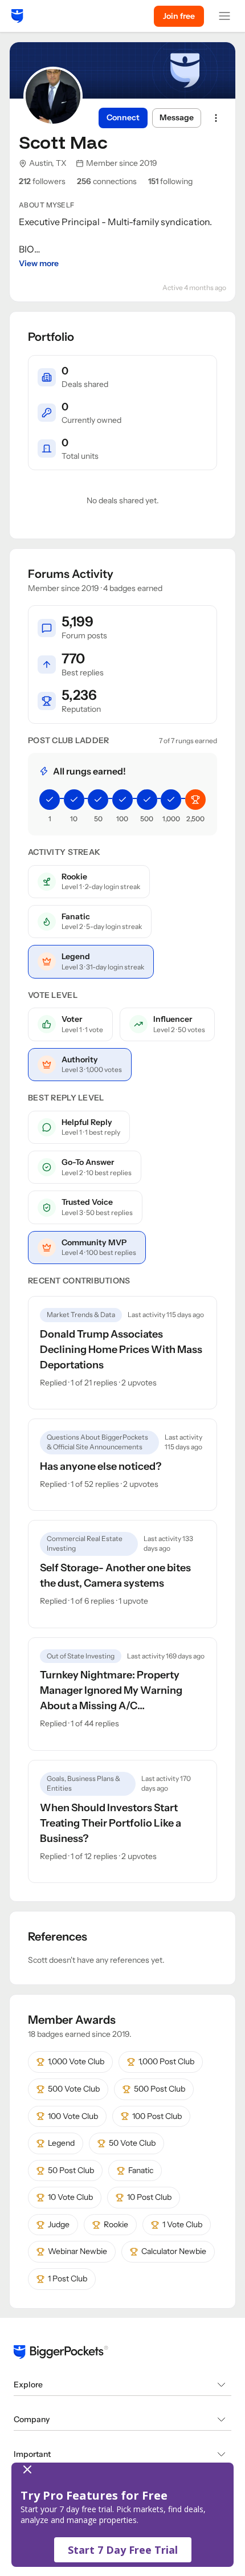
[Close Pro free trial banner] (120, 2469)
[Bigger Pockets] (17, 16)
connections (107, 181)
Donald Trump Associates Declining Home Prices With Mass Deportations (121, 1349)
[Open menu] (224, 16)
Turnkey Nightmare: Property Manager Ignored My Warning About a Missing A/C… (111, 1690)
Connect (123, 117)
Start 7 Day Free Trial (123, 2550)
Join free (179, 16)
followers (42, 181)
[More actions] (216, 118)
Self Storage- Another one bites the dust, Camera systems (115, 1575)
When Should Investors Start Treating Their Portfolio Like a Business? (110, 1823)
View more (39, 263)
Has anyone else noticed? (100, 1466)
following (170, 181)
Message (177, 117)
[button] (122, 2515)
● ● ● ● ● ● ●
■ Task: All lines in the records above that contain "Start" are to be reported.

■ Response to the exercise:
Start 7 Day Free Trial (123, 2550)
When Should Investors Start Treating Their Portfolio Like a Business? (110, 1823)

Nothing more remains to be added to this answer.